I apologize for that interlude.  It seemed sadder than I had hoped and strays far from the ratchetness of the animated gif of Evelyn Lozada up above.

My point:

Being an Alpha has complicated my perception of who is in my circle.

The “line brother” dynamic expects the individual to put the needs of the group ahead of the needs of the self.  This is counter-intuitive to human nature.  How can I expect to take care of the group if my mind, body, and spirit are not already in tip-top shape?  Further, what if I have embraced the mentality of being on-line but my brothers have not?  Having line brothers (or line sisters) is often romanticized as being a phenomenal thing, usually because the adversity and hardship of being on line is supposed to bring you together.  Maybe my line and I didn’t go through enough hardship to truly trust each other.  I can own that.  But to what end is a line brother or line sister relationship if not friendship?  Do we pick our other friends based on bad things happening to us?  Of course not.

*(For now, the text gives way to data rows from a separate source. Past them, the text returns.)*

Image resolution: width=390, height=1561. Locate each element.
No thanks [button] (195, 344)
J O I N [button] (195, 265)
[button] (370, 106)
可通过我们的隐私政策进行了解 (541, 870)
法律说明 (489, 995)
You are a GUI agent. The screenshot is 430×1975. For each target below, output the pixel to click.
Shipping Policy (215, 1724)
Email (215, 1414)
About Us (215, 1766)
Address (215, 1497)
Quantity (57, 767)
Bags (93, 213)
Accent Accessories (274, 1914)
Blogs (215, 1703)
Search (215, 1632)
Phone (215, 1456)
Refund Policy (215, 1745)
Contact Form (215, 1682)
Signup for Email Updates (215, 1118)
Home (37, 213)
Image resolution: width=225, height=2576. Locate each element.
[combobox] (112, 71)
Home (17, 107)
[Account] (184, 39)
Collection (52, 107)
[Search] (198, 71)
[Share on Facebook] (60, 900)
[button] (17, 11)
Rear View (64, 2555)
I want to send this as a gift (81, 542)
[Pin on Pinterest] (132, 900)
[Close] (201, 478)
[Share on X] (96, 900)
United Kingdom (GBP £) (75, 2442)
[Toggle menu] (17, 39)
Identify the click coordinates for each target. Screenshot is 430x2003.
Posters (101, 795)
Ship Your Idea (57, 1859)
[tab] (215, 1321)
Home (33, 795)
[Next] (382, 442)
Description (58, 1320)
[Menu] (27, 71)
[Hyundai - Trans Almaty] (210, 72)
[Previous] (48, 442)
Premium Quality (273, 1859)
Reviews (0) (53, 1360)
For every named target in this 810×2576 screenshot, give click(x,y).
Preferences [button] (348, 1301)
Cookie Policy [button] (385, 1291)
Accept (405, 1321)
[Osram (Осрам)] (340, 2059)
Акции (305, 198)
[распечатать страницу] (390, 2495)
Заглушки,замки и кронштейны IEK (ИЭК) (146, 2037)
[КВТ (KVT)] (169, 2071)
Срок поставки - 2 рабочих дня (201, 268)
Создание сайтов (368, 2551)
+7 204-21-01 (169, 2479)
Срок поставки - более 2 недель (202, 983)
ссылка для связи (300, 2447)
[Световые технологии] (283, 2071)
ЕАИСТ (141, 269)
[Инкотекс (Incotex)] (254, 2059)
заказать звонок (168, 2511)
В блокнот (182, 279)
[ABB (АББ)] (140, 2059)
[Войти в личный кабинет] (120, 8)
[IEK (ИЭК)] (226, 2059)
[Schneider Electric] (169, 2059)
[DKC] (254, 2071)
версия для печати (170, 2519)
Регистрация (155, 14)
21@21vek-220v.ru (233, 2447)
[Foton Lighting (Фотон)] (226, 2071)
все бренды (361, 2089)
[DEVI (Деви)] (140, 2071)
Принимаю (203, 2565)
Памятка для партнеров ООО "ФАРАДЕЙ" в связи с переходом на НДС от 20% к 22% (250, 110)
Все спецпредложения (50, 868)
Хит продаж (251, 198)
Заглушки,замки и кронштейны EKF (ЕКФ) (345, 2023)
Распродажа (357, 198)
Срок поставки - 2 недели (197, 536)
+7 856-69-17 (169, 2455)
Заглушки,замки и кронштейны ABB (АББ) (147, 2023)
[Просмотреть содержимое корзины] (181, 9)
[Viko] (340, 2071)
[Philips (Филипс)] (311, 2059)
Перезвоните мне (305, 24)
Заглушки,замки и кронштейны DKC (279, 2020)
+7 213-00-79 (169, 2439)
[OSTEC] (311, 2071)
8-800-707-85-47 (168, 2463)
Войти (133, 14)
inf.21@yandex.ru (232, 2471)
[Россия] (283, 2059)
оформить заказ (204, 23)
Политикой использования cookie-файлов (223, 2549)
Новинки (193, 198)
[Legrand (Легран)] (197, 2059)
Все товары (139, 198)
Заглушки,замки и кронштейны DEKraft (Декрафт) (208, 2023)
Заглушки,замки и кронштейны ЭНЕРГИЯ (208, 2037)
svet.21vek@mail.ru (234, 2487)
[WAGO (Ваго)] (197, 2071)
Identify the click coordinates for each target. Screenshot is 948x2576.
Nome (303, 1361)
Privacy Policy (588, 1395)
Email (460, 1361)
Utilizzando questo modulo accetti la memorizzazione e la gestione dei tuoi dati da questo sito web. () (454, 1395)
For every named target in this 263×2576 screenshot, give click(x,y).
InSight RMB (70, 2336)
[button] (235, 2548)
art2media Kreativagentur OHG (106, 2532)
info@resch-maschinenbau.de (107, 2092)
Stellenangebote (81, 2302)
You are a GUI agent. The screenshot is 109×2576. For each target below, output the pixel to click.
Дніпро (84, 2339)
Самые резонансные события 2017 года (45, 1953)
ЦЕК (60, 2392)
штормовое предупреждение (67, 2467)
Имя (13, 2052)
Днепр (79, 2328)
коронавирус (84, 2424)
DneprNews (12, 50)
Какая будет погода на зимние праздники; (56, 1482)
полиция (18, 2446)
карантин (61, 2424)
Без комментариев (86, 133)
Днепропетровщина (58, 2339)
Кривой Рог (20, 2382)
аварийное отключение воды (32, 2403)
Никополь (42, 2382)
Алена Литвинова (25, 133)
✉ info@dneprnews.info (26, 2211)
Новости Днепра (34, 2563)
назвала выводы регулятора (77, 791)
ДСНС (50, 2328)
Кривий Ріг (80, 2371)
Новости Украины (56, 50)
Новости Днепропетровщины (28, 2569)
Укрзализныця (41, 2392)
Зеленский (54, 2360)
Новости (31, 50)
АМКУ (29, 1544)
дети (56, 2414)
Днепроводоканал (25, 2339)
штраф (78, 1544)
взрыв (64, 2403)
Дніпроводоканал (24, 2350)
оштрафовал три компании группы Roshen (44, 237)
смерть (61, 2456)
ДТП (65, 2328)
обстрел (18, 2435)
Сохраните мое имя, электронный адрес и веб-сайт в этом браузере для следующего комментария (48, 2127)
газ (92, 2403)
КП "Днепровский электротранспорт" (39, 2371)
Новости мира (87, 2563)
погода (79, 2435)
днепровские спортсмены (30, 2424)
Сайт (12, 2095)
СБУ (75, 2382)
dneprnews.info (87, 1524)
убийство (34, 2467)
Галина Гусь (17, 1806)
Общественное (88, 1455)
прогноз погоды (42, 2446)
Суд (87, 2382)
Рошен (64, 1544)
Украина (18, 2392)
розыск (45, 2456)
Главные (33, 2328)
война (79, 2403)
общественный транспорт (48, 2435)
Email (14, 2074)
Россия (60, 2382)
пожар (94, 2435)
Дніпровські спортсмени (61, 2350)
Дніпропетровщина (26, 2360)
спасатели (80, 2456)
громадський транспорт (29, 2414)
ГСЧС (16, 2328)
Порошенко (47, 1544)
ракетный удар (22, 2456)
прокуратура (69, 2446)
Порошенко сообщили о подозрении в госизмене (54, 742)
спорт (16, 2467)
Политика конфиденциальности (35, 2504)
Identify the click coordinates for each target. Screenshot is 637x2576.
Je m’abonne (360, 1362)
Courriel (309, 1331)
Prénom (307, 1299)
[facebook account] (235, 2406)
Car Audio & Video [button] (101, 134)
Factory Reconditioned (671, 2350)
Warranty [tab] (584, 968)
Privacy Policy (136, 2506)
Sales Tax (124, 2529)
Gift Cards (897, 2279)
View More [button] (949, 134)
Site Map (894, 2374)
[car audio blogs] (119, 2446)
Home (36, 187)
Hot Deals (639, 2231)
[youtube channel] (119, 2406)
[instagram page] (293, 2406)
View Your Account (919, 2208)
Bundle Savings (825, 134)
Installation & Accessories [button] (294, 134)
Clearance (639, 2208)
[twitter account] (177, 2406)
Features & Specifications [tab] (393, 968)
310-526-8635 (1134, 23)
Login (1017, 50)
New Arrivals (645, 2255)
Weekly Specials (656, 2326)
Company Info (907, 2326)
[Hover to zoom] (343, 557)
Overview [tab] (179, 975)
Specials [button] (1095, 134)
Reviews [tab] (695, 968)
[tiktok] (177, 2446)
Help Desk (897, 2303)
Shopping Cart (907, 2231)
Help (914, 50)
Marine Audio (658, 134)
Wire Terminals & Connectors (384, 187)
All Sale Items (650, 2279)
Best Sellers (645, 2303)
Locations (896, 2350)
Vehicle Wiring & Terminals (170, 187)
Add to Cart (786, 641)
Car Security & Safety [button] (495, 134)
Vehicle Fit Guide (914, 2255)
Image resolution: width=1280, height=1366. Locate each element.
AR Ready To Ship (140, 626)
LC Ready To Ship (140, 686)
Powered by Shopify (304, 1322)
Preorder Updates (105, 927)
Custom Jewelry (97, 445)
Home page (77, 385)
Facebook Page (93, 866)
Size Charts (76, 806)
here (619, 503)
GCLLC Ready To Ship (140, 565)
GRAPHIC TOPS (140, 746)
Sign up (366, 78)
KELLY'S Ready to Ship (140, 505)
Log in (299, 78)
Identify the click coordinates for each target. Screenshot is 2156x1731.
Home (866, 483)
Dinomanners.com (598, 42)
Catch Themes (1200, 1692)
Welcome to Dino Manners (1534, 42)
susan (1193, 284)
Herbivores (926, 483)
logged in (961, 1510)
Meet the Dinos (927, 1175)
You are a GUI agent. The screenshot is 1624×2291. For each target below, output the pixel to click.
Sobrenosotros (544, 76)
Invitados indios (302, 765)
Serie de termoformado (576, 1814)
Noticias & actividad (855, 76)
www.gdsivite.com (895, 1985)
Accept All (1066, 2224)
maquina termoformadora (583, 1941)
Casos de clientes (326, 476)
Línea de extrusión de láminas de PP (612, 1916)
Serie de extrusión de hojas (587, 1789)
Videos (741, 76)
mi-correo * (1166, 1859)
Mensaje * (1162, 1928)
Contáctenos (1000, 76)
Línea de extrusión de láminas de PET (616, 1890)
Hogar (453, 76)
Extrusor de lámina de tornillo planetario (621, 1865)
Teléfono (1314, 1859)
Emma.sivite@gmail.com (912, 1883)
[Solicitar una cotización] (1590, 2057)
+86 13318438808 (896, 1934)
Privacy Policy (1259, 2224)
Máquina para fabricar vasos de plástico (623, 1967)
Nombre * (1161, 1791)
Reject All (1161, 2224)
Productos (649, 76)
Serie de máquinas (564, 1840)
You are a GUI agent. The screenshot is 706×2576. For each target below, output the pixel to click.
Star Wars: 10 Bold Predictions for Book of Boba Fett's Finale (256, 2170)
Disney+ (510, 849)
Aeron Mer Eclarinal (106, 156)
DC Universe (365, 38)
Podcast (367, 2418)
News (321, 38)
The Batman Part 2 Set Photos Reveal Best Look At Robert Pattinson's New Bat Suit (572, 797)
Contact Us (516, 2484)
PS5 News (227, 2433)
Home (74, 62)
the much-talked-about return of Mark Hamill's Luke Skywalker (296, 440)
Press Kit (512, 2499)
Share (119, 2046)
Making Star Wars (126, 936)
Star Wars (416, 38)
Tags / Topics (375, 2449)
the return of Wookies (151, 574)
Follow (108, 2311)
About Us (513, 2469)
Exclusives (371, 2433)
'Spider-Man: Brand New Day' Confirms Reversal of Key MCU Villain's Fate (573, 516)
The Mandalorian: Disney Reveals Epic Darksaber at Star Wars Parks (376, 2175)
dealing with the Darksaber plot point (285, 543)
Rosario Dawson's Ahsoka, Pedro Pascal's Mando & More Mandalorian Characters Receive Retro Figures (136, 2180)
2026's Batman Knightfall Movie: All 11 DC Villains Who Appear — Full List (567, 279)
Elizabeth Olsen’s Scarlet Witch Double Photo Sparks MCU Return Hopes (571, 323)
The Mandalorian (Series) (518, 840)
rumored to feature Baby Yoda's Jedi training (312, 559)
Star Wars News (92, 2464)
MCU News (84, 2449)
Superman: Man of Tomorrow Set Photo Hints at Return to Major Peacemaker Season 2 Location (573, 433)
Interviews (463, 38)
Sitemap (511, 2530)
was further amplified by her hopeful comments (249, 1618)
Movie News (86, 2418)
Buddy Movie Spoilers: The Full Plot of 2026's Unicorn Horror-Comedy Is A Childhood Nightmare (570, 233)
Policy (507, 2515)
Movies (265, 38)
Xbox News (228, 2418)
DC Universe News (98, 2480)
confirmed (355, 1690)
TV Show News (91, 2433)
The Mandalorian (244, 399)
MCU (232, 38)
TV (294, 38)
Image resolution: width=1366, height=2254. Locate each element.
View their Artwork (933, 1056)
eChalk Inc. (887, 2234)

It’s also likely that I’ve romanticized what it means to have a special.  I think I tried to codify the friendships I had with brothers when I was on-line into a more official relationship which proclaimed ownership of some sort:

  • You’re my spec.
  • I named you.
  • I chose you.
  • Look at these nice things I gave you.
  • Has anyone else done that for you?
Why do I have to be so weird about this?  Why does this relationship need a name?  Why can’t we just be friends?
***

I don’t have a lot of answers right now but I suppose there’s time to figure it out if I want to.

I know that becoming an Alpha was a choice and paying my dues every year is also a choice, regardless of the circumstances I’m faced with as an active member.  And like I said, I love Alpha and I enjoy Alpha.  And regardless of my complicated relationships with my line brothers and my specials, I still have some awesome friends in the fraternity who don’t need a title.  They number less than ten and they are worth the price of admission.

But I also have to face facts:  being a member of a fraternity forces me into relationships with people I would not ordinarily choose to be around or associated with.  If you are not a fraternity member, you really need to consider this fact before you join.  Your life can be just as enriched without membership in a fraternity if you know how to make friends with people – and know how to be a good friend in the first place.

If you love having a small circle, know that membership is the opposite of that.  Be prepared to either fake it or be known as that evil, surly frat brother that nobody likes.

I feel this will need a Part II because I didn’t even get to touch on the notion of what happens when people who don’t share your values think they’re in your circle.  And that has nothing to do with being in a fraternity.

*As a gay man, it would be two years into my Georgetown experience before I would become comfortable enough to officially be out of the closet to the black community.  Perhaps that warrants another diary entry at a later date.